Secondo i dati del censimento sovietico (http://www.nkr.am/en/armenian-pogroms), prima dei massacri, a Sumgait vivevano 18 mila armeni, a Baku 250 mila e a Kirovabad 48 mila. I massacri causarono centinaia di vittime, mentre mezzo milione di armeni dovettero abbandonare le loro proprietà diventando profughi. Le città dell'Azerbaijan, abitate da centinaia di migliaia di armeni, ne furono completamente svuotate.
Negli anni 1990-1991, il Capo dello staff operativo-investigativo del Ministero degli affari interni dell'URSS Viktor Krivopuskov, era stato inviato in missione nella Repubblica del Nagorno-Karabakh e nel suo libro "Karabakh ribelle " ha scritto: "In tre giorni sono stati uccisi diverse centinaia di armeni. Non è stato possibile specificare il numero esatto dei morti".

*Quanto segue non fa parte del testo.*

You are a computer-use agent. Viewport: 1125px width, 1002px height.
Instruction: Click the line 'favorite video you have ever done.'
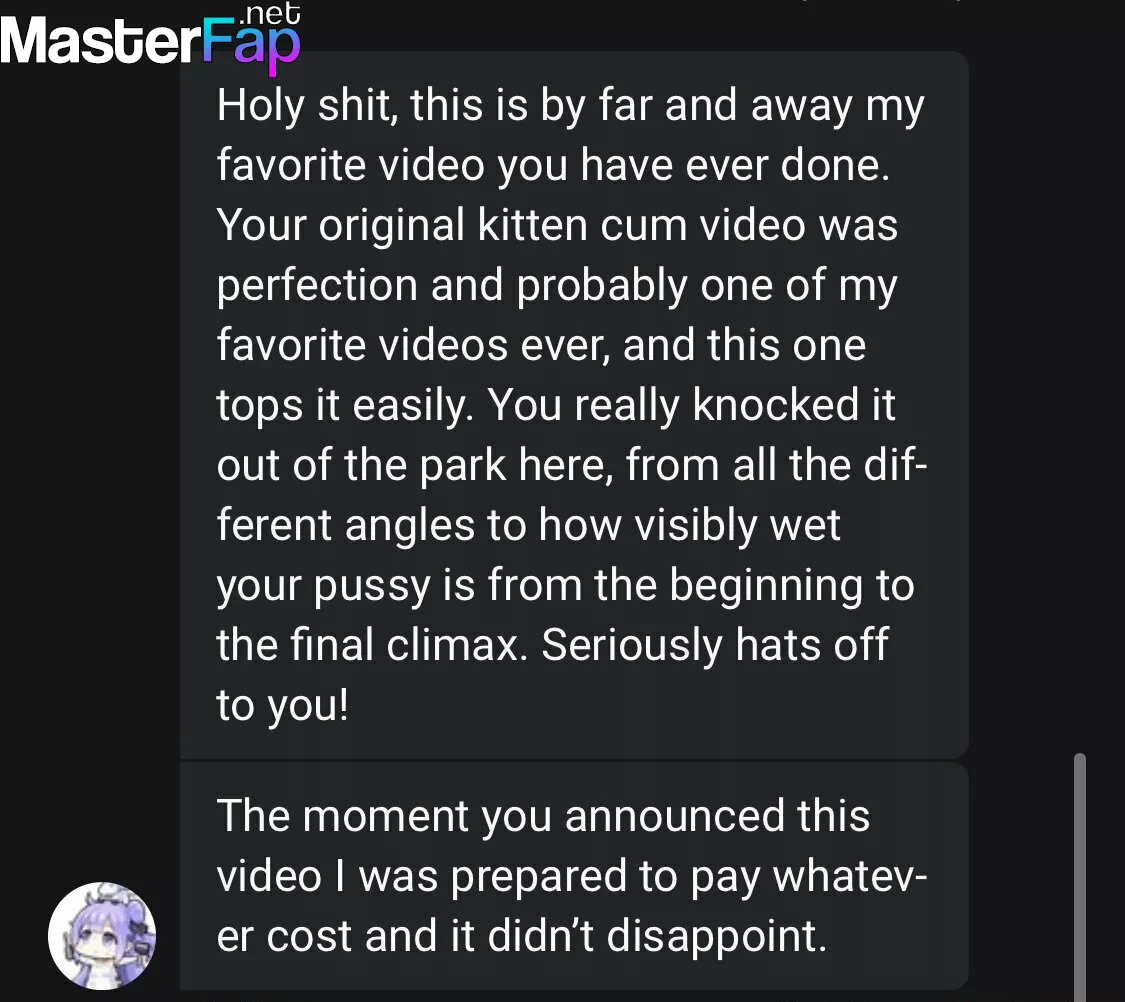[553, 165]
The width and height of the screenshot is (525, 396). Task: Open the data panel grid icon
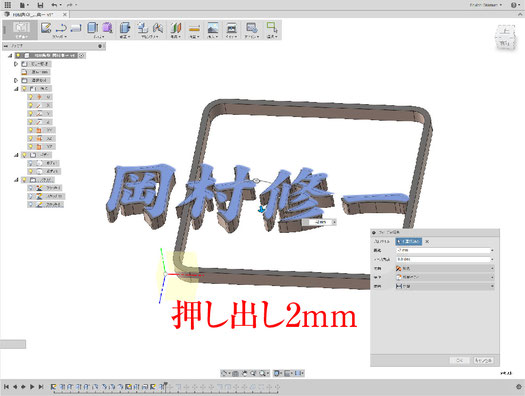(7, 5)
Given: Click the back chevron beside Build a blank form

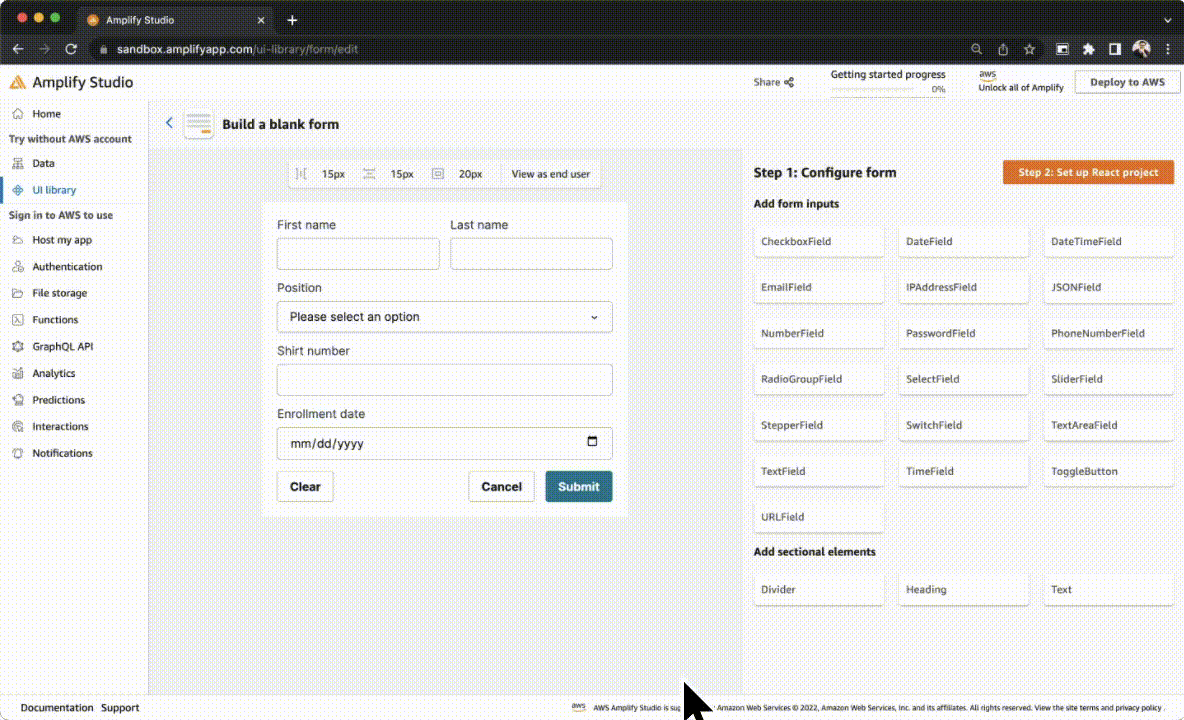Looking at the screenshot, I should 169,122.
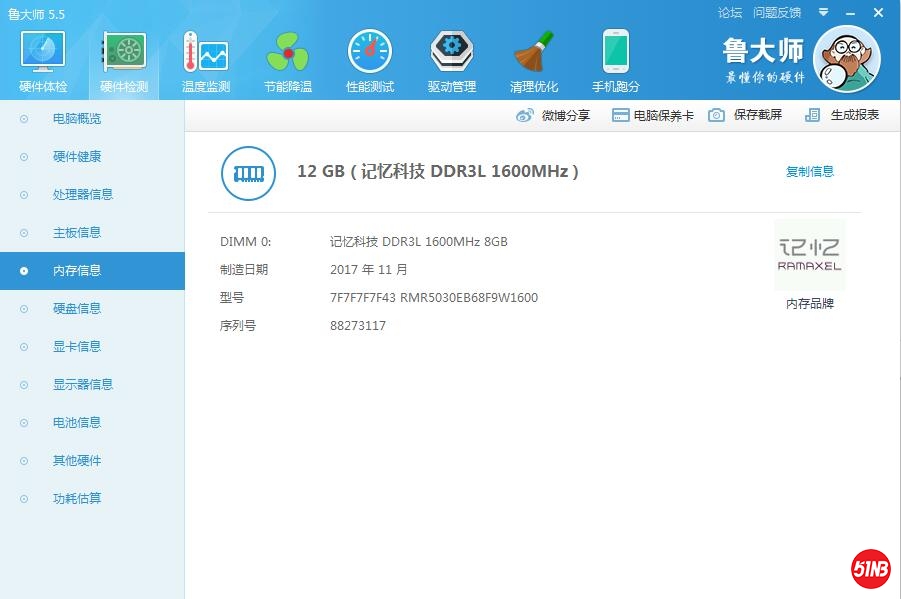The width and height of the screenshot is (901, 599).
Task: Launch 性能测试 performance test icon
Action: click(370, 53)
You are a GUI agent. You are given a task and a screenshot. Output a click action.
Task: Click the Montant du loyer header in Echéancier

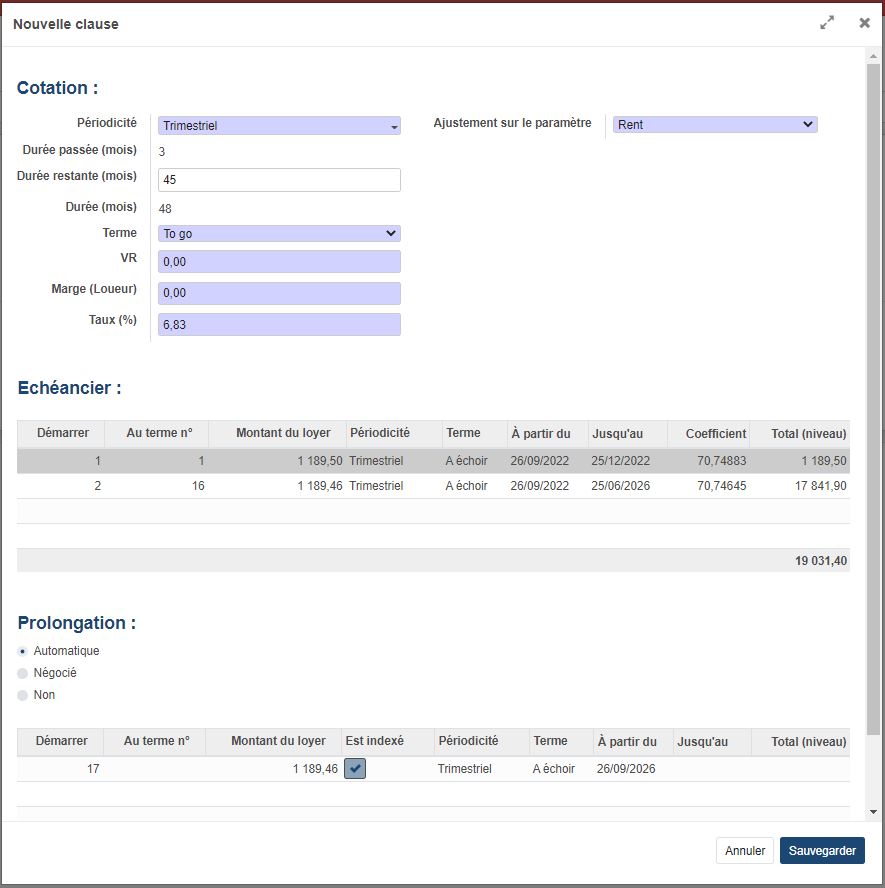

Andrey Konchalovsky, il regista del film "Heydar Aliyev. Il peso del potere", girato su richiesta dell'Azerbaijan, ha testimoniato: "Nel centro industriale di Sumgait in una sola notte sono stati uccisi più di 100 armeni". In realtà non si conosce il numero esatto delle vittime perché molti corpi sono stati portati in diversi obitori di Baku e di altre località.
Il silenzio complice della Comunità Internazionale, che contribuisce a nascondere la verità sul massacro di Sumgait, le sue dimensioni e le vere ragioni, ha lasciato impuniti i veri organizzatori di questi atti criminali e ha aperto la strada alla pulizia etnica che si è verificata in tutta l'Azerbaijan. Pulizia etnica che rischia di ripetersi ancora nei territori dell’Artsakh, dove 120 mila armeni sono da oltre due mesi senza rifornimenti di cibo, medicinali, senza gas e luce e dove ancora si ripete l’indifferenza del mondo intero.